The Biden administration also on Tuesday announced a host of efforts, including sending more doses to rural clinics. But the push to primary care may be difficult to pull off quickly.

It first requires a major change in how public health agencies have approached COVID-19 vaccinations. After all, back when supply was tight, public health agencies could easily herd the eager to big sites, even if those lucky enough to score a slot had to take off work or even drive several hours.

But today’s unvaccinated are far less likely to be able, or willing, to shape-shift their lives to get a shot, researchers said.

Now the process favors medical “touchpoints” — any time someone happens to come into contact with the health care system. Think of basic checkups or physicals, where a doctor or nurse asks if someone’s been vaccinated and can talk through concerns. For patients who decide to get shots, they can be injected on the spot.

That raises another challenge: making it easy for doctors too.

Traditional vaccinations, for things like measles and tetanus, have never been widely popular among many doctors who see adult patients, Chundi said, because of the additional regulatory requirements. It can take weeks to get signed up to use government registries, which then can take 15 to 20 minutes to fill out for each patient.

The COVID-19 vaccine has more bureaucratic hurdles too. Practices must order them through government agencies. And the vaccines are harder to mix, store and handle.

Chundi said most doctors are eager to help end the pandemic, and have been willing to sacrifice to do it, but need public health agencies to help work through the roadblocks.

“We’re having to adjust our lives to what the policymakers want all the time. But at the end of the day, that’s hard to do as a primary care office, where you’re going to have to re-engineer your office for this. It should be the other way around,” he said.

Public health officials, to varying degrees, have said they’ve already begun or plan to begin creating a system that gets more doses to primary care offices,beyond the recently announced federal push.

But the public health agencies are also banking on everyday residents becoming pseudo-ambassadors of the vaccine to friends and family.
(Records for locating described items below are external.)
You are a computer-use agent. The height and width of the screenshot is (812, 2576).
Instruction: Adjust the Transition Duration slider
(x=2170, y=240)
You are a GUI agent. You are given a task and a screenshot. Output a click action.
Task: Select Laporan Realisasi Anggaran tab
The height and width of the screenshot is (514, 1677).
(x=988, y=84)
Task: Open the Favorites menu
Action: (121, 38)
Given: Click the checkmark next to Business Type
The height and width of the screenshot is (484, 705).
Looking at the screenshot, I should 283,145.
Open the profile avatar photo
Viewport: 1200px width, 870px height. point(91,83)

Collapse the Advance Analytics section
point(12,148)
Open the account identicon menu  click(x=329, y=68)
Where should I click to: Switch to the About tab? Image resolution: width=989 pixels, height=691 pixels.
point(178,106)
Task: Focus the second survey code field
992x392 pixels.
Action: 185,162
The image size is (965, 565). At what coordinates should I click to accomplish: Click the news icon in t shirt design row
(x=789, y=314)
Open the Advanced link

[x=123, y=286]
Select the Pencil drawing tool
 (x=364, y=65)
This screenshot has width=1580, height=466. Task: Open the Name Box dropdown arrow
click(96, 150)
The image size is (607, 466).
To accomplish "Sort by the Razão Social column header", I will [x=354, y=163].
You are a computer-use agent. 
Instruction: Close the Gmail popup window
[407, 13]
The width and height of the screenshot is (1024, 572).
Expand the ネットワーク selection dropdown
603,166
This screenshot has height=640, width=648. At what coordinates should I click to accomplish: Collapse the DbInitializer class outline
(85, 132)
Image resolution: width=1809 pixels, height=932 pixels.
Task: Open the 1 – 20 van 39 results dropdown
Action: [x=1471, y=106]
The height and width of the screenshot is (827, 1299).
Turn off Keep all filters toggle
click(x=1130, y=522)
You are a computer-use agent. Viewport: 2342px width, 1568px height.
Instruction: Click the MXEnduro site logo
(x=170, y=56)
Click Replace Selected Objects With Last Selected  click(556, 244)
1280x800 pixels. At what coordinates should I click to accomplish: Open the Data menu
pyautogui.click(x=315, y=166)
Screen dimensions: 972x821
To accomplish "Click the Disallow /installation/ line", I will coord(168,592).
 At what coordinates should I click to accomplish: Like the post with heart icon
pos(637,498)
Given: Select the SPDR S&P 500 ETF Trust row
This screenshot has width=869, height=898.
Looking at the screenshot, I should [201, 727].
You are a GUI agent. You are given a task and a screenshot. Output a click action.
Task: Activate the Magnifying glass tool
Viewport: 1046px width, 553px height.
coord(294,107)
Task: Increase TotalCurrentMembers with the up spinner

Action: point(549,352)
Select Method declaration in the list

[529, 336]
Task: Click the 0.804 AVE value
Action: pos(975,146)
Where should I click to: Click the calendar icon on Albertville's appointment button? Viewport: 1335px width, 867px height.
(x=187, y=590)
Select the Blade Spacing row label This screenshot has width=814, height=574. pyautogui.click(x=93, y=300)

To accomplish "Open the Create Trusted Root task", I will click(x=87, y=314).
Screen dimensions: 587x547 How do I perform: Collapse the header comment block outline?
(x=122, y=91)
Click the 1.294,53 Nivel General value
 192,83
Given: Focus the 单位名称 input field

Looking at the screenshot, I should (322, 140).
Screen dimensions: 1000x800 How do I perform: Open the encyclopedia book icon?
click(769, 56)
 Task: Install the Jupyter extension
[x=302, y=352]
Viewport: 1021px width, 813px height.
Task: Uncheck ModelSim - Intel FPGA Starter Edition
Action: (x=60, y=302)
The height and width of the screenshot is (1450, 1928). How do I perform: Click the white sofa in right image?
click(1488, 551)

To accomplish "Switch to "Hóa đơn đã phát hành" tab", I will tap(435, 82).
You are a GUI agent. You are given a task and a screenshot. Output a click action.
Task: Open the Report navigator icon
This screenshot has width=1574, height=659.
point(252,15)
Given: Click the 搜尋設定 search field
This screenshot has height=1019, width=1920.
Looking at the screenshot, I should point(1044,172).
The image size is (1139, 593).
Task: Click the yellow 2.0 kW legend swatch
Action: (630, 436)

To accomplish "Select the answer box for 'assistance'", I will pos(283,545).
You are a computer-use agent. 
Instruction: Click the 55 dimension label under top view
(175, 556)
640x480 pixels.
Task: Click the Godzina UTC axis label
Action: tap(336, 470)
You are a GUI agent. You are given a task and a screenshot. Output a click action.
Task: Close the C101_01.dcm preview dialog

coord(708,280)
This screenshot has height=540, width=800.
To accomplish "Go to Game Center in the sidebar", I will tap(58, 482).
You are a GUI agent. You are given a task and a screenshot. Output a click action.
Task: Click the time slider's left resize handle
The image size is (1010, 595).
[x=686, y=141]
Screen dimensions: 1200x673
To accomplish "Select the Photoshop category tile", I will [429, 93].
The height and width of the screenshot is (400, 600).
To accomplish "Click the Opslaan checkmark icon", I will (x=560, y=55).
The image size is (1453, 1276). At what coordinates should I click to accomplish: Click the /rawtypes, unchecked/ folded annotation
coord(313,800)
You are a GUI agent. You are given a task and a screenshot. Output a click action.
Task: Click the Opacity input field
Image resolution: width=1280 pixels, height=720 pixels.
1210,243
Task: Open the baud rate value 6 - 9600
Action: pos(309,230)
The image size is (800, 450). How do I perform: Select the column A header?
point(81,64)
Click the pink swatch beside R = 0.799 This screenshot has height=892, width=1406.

One example: South Shore resident Desiree Taylor.

Taylor,29,a home care provider, used to be hesitant, after reading what she now says were misleading Facebook posts. Amid her hesitancy, she was approached by a patient’s wife, who asked Taylor to rethink her fears.

So she did her own research, got the shot and now says she takes a similar tact in how she approaches hesitant friends and family.

“I try to let people know, ‘Yes, I was against it. I was the one that was saying no, I’m not going to do this,’ ” Taylor said. “Now I try to tell people it’s OK.”

Chicago Tribune’s Dan Petrella contributed.